Copy out the material below, swapping every "GUI agent" for "screen helper" and leaving everything else unchanged.

**Given data**:
=-=-=
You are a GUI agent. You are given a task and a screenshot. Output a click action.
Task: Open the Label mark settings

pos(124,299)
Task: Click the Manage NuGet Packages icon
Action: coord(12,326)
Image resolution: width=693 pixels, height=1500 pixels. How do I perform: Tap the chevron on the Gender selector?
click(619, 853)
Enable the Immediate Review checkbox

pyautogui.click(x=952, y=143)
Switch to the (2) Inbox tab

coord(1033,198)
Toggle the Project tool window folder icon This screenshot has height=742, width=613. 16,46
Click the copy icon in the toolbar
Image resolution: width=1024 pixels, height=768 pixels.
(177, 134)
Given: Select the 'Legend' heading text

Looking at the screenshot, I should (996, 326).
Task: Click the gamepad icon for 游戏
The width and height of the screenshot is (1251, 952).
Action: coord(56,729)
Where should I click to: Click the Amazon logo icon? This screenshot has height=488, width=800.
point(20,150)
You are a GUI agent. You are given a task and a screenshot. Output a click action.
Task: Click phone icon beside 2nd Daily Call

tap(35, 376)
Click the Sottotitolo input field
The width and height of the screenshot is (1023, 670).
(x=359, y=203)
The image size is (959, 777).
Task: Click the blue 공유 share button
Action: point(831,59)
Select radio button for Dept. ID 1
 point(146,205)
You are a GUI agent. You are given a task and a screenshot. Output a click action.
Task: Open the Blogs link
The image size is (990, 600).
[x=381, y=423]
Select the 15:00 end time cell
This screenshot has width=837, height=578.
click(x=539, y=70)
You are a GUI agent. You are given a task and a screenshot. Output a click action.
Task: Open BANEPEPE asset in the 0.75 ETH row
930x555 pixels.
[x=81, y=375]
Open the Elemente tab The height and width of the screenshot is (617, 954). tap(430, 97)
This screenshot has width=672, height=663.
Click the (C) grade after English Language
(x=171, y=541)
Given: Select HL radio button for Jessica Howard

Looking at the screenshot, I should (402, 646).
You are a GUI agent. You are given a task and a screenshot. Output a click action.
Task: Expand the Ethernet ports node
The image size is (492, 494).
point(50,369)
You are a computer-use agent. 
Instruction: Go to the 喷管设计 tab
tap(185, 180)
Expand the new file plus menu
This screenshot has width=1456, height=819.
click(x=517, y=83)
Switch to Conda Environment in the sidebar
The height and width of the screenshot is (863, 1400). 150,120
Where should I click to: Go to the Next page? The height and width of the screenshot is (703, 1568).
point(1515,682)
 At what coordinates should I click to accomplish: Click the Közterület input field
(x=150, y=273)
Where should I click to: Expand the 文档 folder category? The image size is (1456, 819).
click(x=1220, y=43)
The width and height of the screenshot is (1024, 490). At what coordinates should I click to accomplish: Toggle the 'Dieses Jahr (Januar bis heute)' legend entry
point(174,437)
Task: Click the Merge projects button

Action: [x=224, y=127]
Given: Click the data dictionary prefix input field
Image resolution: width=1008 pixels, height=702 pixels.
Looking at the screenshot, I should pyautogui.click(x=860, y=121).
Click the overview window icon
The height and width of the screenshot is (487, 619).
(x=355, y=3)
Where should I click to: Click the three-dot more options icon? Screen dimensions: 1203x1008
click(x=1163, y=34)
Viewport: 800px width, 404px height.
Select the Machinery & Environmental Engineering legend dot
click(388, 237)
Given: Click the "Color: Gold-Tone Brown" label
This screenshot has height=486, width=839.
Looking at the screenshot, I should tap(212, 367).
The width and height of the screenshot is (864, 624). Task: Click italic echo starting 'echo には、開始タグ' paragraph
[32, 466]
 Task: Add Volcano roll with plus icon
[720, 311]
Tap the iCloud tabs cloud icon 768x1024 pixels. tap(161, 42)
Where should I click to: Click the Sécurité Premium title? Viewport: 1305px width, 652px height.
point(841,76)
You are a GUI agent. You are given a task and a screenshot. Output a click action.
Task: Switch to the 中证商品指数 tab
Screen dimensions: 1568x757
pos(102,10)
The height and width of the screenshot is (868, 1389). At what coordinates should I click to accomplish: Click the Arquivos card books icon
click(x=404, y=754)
=-=-=
**Answer for the task**:
You are a screen helper. You are given a task and a screenshot. Output a click action.
Task: Open the Label mark settings

pos(124,299)
Task: Click the Manage NuGet Packages icon
Action: coord(12,326)
Image resolution: width=693 pixels, height=1500 pixels. How do I perform: Tap the chevron on the Gender selector?
click(619, 853)
Enable the Immediate Review checkbox

pyautogui.click(x=952, y=143)
Switch to the (2) Inbox tab

coord(1033,198)
Toggle the Project tool window folder icon This screenshot has height=742, width=613. 16,46
Click the copy icon in the toolbar
Image resolution: width=1024 pixels, height=768 pixels.
(177, 134)
Given: Select the 'Legend' heading text

Looking at the screenshot, I should (996, 326).
Task: Click the gamepad icon for 游戏
The width and height of the screenshot is (1251, 952).
Action: coord(56,729)
Where should I click to: Click the Amazon logo icon? This screenshot has height=488, width=800.
point(20,150)
You are a screen helper. You are given a task and a screenshot. Output a click action.
Task: Click phone icon beside 2nd Daily Call

tap(35, 376)
Click the Sottotitolo input field
The width and height of the screenshot is (1023, 670).
(x=359, y=203)
The image size is (959, 777).
Task: Click the blue 공유 share button
Action: point(831,59)
Select radio button for Dept. ID 1
 point(146,205)
You are a screen helper. You are given a task and a screenshot. Output a click action.
Task: Open the Blogs link
The image size is (990, 600).
[x=381, y=423]
Select the 15:00 end time cell
This screenshot has width=837, height=578.
click(x=539, y=70)
You are a screen helper. You are given a task and a screenshot. Output a click action.
Task: Open BANEPEPE asset in the 0.75 ETH row
930x555 pixels.
[x=81, y=375]
Open the Elemente tab The height and width of the screenshot is (617, 954). tap(430, 97)
This screenshot has width=672, height=663.
Click the (C) grade after English Language
(x=171, y=541)
Given: Select HL radio button for Jessica Howard

Looking at the screenshot, I should (402, 646).
You are a screen helper. You are given a task and a screenshot. Output a click action.
Task: Expand the Ethernet ports node
The image size is (492, 494).
point(50,369)
You are a computer-use agent. 
Instruction: Go to the 喷管设计 tab
tap(185, 180)
Expand the new file plus menu
This screenshot has width=1456, height=819.
click(x=517, y=83)
Switch to Conda Environment in the sidebar
The height and width of the screenshot is (863, 1400). 150,120
Where should I click to: Go to the Next page? The height and width of the screenshot is (703, 1568).
point(1515,682)
 At what coordinates should I click to accomplish: Click the Közterület input field
(x=150, y=273)
Where should I click to: Expand the 文档 folder category? The image size is (1456, 819).
click(x=1220, y=43)
The width and height of the screenshot is (1024, 490). At what coordinates should I click to accomplish: Toggle the 'Dieses Jahr (Januar bis heute)' legend entry
point(174,437)
Task: Click the Merge projects button

Action: [x=224, y=127]
Given: Click the data dictionary prefix input field
Image resolution: width=1008 pixels, height=702 pixels.
Looking at the screenshot, I should pyautogui.click(x=860, y=121).
Click the overview window icon
The height and width of the screenshot is (487, 619).
(x=355, y=3)
Where should I click to: Click the three-dot more options icon? Screen dimensions: 1203x1008
click(x=1163, y=34)
Viewport: 800px width, 404px height.
Select the Machinery & Environmental Engineering legend dot
click(388, 237)
Given: Click the "Color: Gold-Tone Brown" label
This screenshot has height=486, width=839.
Looking at the screenshot, I should tap(212, 367).
The width and height of the screenshot is (864, 624). Task: Click italic echo starting 'echo には、開始タグ' paragraph
[32, 466]
 Task: Add Volcano roll with plus icon
[720, 311]
Tap the iCloud tabs cloud icon 768x1024 pixels. tap(161, 42)
Where should I click to: Click the Sécurité Premium title? Viewport: 1305px width, 652px height.
point(841,76)
You are a screen helper. You are given a task and a screenshot. Output a click action.
Task: Switch to the 中证商品指数 tab
Screen dimensions: 1568x757
pos(102,10)
The height and width of the screenshot is (868, 1389). At what coordinates should I click to accomplish: Click the Arquivos card books icon
click(x=404, y=754)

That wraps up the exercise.